Wednesday, December 08, 2004

It was 24 years ago tomorrow 

Yes, I know today is the 24th anniversary of the day John Lennon was murdered. But it happened long after my eight-year-old self had been put to bed. It was 24 years ago tomorrow that I found out he was dead.

I came downstairs Tuesday morning for breakfast, probably Cocoa Pebbles, or toast with butter and cinnamon sugar. Dad, smoking a Tareyton, asked me if I had heard who died last night. My immediate assumption was that it must be one of the Yankees.

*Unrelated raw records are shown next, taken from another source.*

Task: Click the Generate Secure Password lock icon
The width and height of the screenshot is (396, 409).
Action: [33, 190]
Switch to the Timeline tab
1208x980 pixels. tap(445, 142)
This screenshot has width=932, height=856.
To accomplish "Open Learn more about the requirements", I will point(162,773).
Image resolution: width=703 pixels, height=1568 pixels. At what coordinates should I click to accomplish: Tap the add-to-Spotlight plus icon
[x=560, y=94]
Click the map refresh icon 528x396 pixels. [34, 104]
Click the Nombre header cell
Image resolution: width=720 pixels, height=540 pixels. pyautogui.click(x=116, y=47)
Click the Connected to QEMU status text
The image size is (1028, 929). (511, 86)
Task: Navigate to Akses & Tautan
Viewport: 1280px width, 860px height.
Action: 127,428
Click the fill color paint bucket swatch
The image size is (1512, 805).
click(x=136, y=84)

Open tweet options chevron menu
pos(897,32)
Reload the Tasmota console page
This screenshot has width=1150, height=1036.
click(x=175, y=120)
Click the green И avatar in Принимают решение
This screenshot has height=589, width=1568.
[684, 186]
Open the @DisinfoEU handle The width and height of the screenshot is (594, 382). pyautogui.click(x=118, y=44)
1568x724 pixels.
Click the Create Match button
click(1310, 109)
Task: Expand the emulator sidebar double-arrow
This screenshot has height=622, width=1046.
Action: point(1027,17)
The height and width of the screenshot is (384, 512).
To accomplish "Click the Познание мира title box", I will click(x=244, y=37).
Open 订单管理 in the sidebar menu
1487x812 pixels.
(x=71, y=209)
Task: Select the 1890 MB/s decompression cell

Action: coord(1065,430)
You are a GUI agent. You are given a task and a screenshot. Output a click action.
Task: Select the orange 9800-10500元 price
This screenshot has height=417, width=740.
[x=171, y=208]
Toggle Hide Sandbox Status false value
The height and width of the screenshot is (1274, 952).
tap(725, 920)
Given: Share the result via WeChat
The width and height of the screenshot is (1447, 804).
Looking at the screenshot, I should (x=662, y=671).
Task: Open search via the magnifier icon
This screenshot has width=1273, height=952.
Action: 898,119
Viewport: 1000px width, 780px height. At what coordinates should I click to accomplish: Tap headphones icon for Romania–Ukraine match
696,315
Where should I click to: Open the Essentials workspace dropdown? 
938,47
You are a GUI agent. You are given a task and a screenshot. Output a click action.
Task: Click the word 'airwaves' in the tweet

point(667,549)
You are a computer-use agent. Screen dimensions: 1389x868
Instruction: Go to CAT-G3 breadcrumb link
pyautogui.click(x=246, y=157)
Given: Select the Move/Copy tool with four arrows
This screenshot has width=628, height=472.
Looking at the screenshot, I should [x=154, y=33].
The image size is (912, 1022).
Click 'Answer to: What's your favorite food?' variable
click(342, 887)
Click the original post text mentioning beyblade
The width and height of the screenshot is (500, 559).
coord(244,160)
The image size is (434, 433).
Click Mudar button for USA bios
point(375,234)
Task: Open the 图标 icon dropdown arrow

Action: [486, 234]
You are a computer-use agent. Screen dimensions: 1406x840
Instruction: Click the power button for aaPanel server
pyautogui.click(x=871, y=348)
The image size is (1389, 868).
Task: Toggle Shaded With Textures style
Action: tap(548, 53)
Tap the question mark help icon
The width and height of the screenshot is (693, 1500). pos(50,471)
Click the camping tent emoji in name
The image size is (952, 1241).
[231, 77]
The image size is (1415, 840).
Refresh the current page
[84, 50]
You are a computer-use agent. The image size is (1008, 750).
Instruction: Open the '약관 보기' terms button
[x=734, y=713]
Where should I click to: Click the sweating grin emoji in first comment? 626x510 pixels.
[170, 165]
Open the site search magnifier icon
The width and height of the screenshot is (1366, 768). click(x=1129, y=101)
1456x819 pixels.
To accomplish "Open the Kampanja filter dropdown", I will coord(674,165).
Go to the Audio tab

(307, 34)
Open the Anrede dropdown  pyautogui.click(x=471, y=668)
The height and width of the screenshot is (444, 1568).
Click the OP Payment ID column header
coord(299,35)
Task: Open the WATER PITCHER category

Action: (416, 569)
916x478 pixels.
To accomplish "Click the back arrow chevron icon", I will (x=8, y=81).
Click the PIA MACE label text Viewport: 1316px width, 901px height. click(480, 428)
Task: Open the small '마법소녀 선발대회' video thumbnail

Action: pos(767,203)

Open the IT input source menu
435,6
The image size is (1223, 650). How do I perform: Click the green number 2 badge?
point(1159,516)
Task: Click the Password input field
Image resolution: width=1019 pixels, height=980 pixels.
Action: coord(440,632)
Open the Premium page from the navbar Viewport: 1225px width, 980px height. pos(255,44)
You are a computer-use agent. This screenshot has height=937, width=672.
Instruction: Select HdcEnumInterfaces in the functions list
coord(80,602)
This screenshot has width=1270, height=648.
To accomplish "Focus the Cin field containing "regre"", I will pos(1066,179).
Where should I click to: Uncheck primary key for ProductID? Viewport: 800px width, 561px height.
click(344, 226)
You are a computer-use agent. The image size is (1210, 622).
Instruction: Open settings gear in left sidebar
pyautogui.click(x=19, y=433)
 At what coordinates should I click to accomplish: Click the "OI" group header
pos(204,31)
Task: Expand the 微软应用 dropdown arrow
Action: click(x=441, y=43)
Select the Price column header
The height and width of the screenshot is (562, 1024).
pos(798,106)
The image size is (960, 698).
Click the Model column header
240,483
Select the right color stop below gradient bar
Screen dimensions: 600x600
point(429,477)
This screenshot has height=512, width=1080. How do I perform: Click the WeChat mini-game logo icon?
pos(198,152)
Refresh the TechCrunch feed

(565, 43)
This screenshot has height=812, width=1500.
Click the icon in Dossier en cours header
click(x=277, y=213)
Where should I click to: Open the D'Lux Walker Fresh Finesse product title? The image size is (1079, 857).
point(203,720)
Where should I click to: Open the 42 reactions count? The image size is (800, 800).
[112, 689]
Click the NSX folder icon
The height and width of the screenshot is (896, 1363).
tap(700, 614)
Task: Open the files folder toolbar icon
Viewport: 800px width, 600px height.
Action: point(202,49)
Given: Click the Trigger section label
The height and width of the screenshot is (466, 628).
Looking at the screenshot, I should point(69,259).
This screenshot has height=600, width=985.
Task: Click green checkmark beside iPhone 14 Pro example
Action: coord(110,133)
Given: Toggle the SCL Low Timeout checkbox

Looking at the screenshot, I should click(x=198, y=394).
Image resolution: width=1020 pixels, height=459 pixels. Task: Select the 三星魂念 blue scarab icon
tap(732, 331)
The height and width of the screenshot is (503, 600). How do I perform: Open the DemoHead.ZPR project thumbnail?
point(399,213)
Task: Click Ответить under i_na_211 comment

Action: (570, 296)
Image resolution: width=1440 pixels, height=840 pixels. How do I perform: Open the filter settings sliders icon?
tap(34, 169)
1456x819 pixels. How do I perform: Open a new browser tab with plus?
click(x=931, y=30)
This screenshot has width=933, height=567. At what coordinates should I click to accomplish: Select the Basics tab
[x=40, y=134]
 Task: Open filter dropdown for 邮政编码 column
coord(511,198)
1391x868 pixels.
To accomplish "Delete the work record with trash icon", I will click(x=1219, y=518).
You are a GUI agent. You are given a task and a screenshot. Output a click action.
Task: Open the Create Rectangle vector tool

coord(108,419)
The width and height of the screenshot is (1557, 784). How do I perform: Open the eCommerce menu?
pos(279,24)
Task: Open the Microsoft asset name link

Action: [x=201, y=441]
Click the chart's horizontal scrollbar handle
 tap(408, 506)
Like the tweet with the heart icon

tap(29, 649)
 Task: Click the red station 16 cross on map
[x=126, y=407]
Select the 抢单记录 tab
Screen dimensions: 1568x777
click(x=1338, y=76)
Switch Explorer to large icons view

The team's captain, catcher Thurman Munson, had died on August 2 of the previous year when the private plane he was flying crashed in Canton, Ohio.

Munson's was the first death of a human being that had any real meaning to me. I was lucky enough to have all four of my grandparents alive until I was 14, and any other deaths among my relatives had taken place before I was born, or when I was too young to remember or understand. When I learned that Munson's plane went down, it was my first real existential moment. I remember relaying the news over the phone to my father, who was at work. At first he thought I was saying that the Yankees' plane had went down, and they were all dead.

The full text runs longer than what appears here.